# [Requirement 1]
From the genealogy newsletter article, reproduce verbatim the part that opens with the words containing "I wrote an answer" and closes with "the new methods.".
# [Requirement 2]
For each statement below, say whether the genealogy newsletter article agrees with it, and quote the words that decide it: (a) A 4-day national conference in a distant city may cost more than $1,000 US. (b) The writer believes this is the end of genealogy as it has been known. (c) The writer enjoys dressing up for events.

# [Source text]
Warning: This article contains personal opinions.
A newsletter reader wrote to me a few days ago and asked some questions that I suspect other genealogists are wondering about. Here is an excerpt from her message:
“Every time I look at a genealogy website these days I see lists of events which are cancelled or postponed. Some societies have adjusted to this by offering webinars or remote sessions via Zoom. We are left wondering if we will ever meet in groups, or go to our local Family History Center again. Or is this the end of genealogy as we have known it?”
I wrote an answer to her but decided to also publish my answer in this newsletter in case others have similar questions:
—> Or is this the end of genealogy as we have known it?
I believe the opposite is true. I believe we are seeing the new opportunities being offered to many more genealogists, opportunities we never had before. Of course, these new opportunities require change, and some people are not comfortable with changes. They want everything to keep working exactly the same way as it has always worked before. However, anyone who can adjust to changes will benefit from many of the new methods.
In the past (up until about 3 months ago), attending conferences, presentations, workshops, and similar events usually meant you had to live within an area near the event or else you had to spend hundreds, perhaps thousands, of dollars to attend more distant events. (For instance, going to a 4-day national conference in a distant city may cost more than $1,000 US for airfare, hotels, restaurant meals, and admission to the event.) As a result, thousands of genealogists were unable to attend because of personal finance issues or simply because of the lack of time available.
I speak from experience. I have attended genealogy conferences all over the U.S. and Canada as well as some other conferences in New Zealand, Norway, Israel, England, Scotland, Ireland, the Netherlands, and elsewhere. For instance, if your ancestors were mostly from Norway, attending a conference where the Norwegian genealogy experts are speaking in Oslo is very expensive! (I can show you my receipts!)
Next, even local events often have time constraints. They are not always held at a time when you can attend. The location also may not be convenient for you. Even local events sometimes require parking fees, admission fees to the event, and similar expenses. In my case, I enjoy not having to “dress up” instead of wearing my normal uniform: a t-shirt, blue jeans, and flip-flops.

# [Dataset content]
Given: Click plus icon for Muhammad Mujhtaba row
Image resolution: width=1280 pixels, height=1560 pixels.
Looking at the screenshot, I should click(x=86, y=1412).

# [Correct response 1]
I wrote an answer to her but decided to also publish my answer in this newsletter in case others have similar questions:
—> Or is this the end of genealogy as we have known it?
I believe the opposite is true. I believe we are seeing the new opportunities being offered to many more genealogists, opportunities we never had before. Of course, these new opportunities require change, and some people are not comfortable with changes. They want everything to keep working exactly the same way as it has always worked before. However, anyone who can adjust to changes will benefit from many of the new methods.

# [Correct response 2]
(a) Yes: "going to a 4-day national conference in a distant city may cost more than $1,000 US for airfare, hotels, restaurant meals, and admission to the event."
(b) No: "I believe the opposite is true."
(c) No: "I enjoy not having to “dress up” instead of wearing my normal uniform"